É óbvio que o seguro-desemprego não diminui a taxa de desocupação da mão-de-obra e que a escassa qualificação média dos trabalhadores brasileiros não é a única nem a principal causa do elevado desemprego da economia.
Ainda assim, o referido seguro é tão indispensável quanto a aspirina que alivia a dor de um paciente, até que a causa básica da enfermidade possa ser removida. E se é combinado com um programa de reciclagem profissional, ainda melhor, porque facilita ao trabalhador desempregado obter novo posto de trabalho, nestes tempos de revolução tecnológica e reestruturação administrativa das empresas.
Por isso é muito importante a lei de minha autoria que o Congresso aprovou e o presidente Itamar Franco promulgou na semana passada, remodelando o Programa do Seguro-Desemprego. A lei aumenta o número de parcelas pagas aos desempregados que trabalharam nos últimos dois anos de quatro para cinco meses. Este período poderá chegar em certos casos a sete meses, quando o Codefat (Conselho Deliberativo do Fundo de Amparo ao Trabalhador) assim o decidir, em face de crises setoriais na economia. A lei melhora também as condições de acesso ao programa.
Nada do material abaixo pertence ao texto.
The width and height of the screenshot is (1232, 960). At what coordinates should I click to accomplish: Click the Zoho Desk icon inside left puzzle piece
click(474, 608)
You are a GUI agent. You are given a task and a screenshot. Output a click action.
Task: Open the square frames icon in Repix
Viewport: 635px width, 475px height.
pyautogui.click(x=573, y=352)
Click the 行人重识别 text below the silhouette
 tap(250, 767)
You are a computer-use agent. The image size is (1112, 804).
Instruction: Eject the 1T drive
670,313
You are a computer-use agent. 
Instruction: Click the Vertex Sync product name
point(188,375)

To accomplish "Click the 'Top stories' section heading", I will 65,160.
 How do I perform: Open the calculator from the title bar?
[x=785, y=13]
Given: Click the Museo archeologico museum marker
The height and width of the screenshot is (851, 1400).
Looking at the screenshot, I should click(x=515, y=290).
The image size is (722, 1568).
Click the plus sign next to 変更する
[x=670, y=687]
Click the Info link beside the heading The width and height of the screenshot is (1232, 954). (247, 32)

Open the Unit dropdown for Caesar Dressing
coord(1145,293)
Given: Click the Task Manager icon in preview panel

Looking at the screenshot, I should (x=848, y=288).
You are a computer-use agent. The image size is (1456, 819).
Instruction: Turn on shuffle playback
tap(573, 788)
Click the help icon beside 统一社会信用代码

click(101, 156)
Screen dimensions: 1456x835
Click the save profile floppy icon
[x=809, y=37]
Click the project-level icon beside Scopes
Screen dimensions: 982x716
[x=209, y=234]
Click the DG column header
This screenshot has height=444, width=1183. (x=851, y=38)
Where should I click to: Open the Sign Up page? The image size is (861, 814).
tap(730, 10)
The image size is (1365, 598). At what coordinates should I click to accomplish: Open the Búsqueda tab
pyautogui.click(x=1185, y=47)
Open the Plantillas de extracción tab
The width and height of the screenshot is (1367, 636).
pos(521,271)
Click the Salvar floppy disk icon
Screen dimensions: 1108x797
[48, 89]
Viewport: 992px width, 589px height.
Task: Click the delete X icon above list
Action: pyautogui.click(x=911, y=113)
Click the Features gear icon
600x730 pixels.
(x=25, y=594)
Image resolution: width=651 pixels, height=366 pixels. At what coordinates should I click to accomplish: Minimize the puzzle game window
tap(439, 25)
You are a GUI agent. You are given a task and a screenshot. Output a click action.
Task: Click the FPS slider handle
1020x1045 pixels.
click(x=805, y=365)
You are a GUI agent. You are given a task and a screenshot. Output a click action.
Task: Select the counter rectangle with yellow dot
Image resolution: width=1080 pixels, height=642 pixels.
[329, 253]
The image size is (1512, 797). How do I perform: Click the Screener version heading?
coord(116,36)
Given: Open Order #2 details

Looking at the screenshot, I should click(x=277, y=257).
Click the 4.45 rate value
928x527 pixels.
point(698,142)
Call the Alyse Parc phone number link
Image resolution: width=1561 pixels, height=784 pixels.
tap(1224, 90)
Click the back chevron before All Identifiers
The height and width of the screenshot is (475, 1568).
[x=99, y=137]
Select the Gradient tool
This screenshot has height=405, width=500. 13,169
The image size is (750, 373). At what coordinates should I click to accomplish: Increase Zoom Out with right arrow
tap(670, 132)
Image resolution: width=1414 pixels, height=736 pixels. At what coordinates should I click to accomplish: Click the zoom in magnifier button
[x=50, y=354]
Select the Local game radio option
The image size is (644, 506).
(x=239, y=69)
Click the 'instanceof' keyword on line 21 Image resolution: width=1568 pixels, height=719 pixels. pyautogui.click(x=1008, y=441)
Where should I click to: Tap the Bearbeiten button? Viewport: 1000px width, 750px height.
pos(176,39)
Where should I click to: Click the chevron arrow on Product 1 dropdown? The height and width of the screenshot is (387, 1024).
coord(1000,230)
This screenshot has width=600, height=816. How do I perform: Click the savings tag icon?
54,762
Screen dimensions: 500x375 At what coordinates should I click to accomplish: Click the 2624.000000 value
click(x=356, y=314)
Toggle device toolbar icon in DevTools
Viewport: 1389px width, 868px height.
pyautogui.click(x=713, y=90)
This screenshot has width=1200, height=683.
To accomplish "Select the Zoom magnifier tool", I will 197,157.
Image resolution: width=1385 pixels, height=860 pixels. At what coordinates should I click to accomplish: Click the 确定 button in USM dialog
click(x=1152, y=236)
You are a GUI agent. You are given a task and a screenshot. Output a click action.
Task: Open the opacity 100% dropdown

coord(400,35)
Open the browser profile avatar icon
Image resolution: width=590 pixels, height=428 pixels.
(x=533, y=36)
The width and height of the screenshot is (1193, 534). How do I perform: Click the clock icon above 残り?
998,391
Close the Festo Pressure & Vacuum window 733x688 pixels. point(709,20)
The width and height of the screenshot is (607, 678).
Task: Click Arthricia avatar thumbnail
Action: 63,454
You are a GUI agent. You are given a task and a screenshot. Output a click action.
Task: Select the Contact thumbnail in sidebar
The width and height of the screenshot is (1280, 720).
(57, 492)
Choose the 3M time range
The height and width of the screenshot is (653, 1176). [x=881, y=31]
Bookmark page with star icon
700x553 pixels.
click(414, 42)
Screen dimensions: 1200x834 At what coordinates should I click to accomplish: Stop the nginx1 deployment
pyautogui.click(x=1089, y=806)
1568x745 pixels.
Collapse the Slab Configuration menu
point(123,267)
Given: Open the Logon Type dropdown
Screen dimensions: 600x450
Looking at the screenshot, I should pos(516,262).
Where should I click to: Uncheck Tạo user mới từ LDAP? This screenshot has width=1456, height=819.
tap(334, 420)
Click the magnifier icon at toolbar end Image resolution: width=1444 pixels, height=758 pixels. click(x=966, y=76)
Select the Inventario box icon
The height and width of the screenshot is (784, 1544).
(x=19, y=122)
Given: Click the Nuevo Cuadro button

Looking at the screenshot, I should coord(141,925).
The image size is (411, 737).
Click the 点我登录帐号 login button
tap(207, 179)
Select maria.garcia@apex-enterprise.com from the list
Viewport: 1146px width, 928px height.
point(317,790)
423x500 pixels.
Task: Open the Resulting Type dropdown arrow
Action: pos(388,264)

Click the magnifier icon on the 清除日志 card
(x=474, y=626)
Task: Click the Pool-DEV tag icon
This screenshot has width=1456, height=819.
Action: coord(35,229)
O desempregado não precisará mais demonstrar que trabalhou 15 meses nos últimos dois anos, bastando comprovar que teve carteira assinada nos últimos seis meses. Isto já era permitido pelo "seguro de emergência" (também de minha autoria), mas agora incorporou-se à lei permanente.
A nova lei foi mais longe ainda, ampliando as funções do programa e permitindo que os trabalhadores em geral –desempregados e empregados– possam receber treinamento profissional e, quando for o caso, ajuda na procura de nova ocupação.
Trata-se de mudança importantíssima, que há muito vinha sendo discutida no âmbito do Ministério do Trabalho, no Codefat e em diversos fóruns sobre políticas de emprego. Essa mudança permitirá que o programa passe a contemplar um conjunto integrado de ações de apoio ao trabalhador, voltadas não apenas para a proteção financeira do desempregado no momento da demissão, mas também para a prevenção e redução do próprio desemprego, através da reciclagem profissional e da intermediação na procura de novo posto de trabalho.
Para ser implementada, tal mudança exigirá a organização de um sistema público de apoio ao emprego, que, além da União, deverá ser integrado pelos governos estaduais e municipais e por instituições privadas de formação profissional, como o Senai e o Senac.
É evidente que um trabalhador atualizado e melhor qualificado tem mais possibilidades de manter-se em seu emprego, ou de conseguir nova colocação, ou mesmo de montar sua própria microempresa.
Assim, com as modificações garantidas pela nova lei, o Programa de Seguro-Desemprego brasileiro se aproxima dos modernos sistemas de seguridade social dos países desenvolvidos –e, curiosamente, do milenar e saudável ensinamento chinês de que, para alimentar um homem faminto, melhor do que dar-lhe um peixe, é ensiná-lo a pescar.